When you’re fighting The Critic, you’re fighting your greatest and most cunning nemsis…YOURSELF.
*grumble, grumble, curse*
If you’re intent on lying around just letting it work: you’re a victim.
If you’re not trying anything new and never taking a chance on learning something new, then you’re done. Your lizard-brain, That Voice, is nice and silent.
BECAUSE IT WON!
If you dream of succeeding, you’ve got to face the discomfort.

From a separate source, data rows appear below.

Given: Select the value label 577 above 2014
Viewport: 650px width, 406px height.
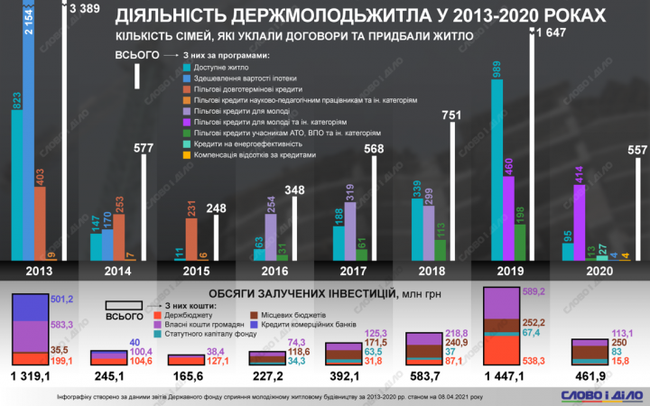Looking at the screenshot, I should tap(144, 148).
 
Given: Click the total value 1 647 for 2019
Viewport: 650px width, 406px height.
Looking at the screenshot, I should tap(551, 33).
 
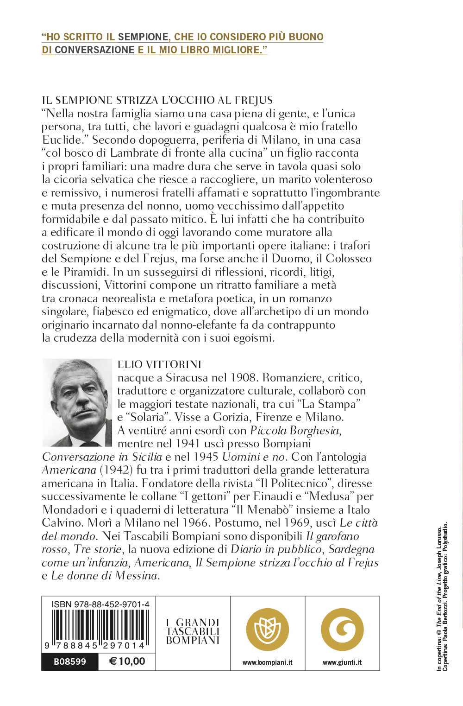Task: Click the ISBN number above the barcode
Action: pyautogui.click(x=100, y=604)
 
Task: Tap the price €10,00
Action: pyautogui.click(x=127, y=661)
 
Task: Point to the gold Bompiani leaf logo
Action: pyautogui.click(x=267, y=630)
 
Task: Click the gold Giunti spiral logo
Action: pyautogui.click(x=342, y=630)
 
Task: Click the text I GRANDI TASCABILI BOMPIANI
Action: pyautogui.click(x=193, y=631)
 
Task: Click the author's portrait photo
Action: pyautogui.click(x=77, y=402)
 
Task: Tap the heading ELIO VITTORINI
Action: pyautogui.click(x=159, y=365)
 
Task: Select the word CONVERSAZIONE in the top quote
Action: pyautogui.click(x=94, y=50)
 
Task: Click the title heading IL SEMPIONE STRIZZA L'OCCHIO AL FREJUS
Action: pyautogui.click(x=157, y=100)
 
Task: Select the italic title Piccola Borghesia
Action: pyautogui.click(x=294, y=431)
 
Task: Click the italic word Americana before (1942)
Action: pyautogui.click(x=69, y=470)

Move from “victim” status into “survivor-and-thriver”.
IT IS NOT EASY to outwit our x-thousand-year-old limbic system at work.
So grab some techniques and help your Inner Artist out-battle the Beast.
Three ideas I’ve found helpful:
Take dictation, then turn it around (via Julia Cameron, author of "The Artist’s Way")
- Write down what THAT VOICE is saying, word for word, as fast as you can and DO NOT CENSOR IT. This isn’t a graded essay. Spelling and punctuation do not count.
- Second, take a few key phrases and turn them into positive actions and write those down.
ex: The Voice Says: “you never finish anything, you’re a talentless washed-up hack”
Turnaround (what you write afterward): “I complete my work. I have skills, and I’m always learning more. My viewpoint is unique.”
2. PUT IT IN ITS PLACE
- Listen to THAT VOICE.
- Now repeat what it says.
- Do it in a little kid voice.
- Try to sound like the sneering villain from your favorite movie.
- Now try sounding like Glenda, good witch of the North, your favorite superhero, etc.
Repeat until you laugh or throw up—-I figure either way, the thing’s purged for a little while.
3. COMFORT AND CONQUER
Play Therapist and Give Lizard-Brain A Little Smothery Love
- Pretend THAT VOICE is a person.
- Picture him or her, lying on a therapist’s couch, saying THOSE THINGS.
- Be sympathetic. Say “um-hmm”.
- Reflect the words “So what I’m hearing/sensing/getting out of this is you’re worried about being embarrassed…”
- Urge it on. “Tell me more…and this is because?”
- Finish the “session” by giving your imaginary person a hug, or a kick in the backside, or a pat on the shoulder.
IMPORTANT. Tell THE VOICE “I hear you. I will think about what you have to say. Let’s just take a break for, oh, say, thirty minutes, and I’m going to write. When I’m finished, let’s regroup and see where we’re at, okay?”
Image: Elizabeth Everson 2013 No rights reserved
Other writers have luck with doing things like writing as quickly as they can, self-hypnosis, meditation, creative routines, and so forth. It’s worth having a look around to see what else might serve. Sometimes all it takes is a good 30-45 minutes of exercise for me to help soothe my anxious inner self.
DANGER DANGER DANGER: Drowning your troubles by abusing yourself creates more problems than it solves. Getting drunk, doing drugs and destructive habits like overeating, isolationism, or over-scheduling yourself can run your creativity into the ground and take you along for the ride.
Take action to break self-critic-induced paralysis.
Survive. Thrive. Stay creatively alive.
AND DON’T STICK TO ONE TECHNIQUE!
Change up your methods from time to time to keep one move ahead of the beast. If you keep those feet moving, it’s harder to get cornered.
Go forth, create, and conquer!
Elizabeth Ellen Everson
(Dang it, now I’ve written this I have to go out and do all of it, don’t I? *sigh* Yes, yes, I do. Drat!)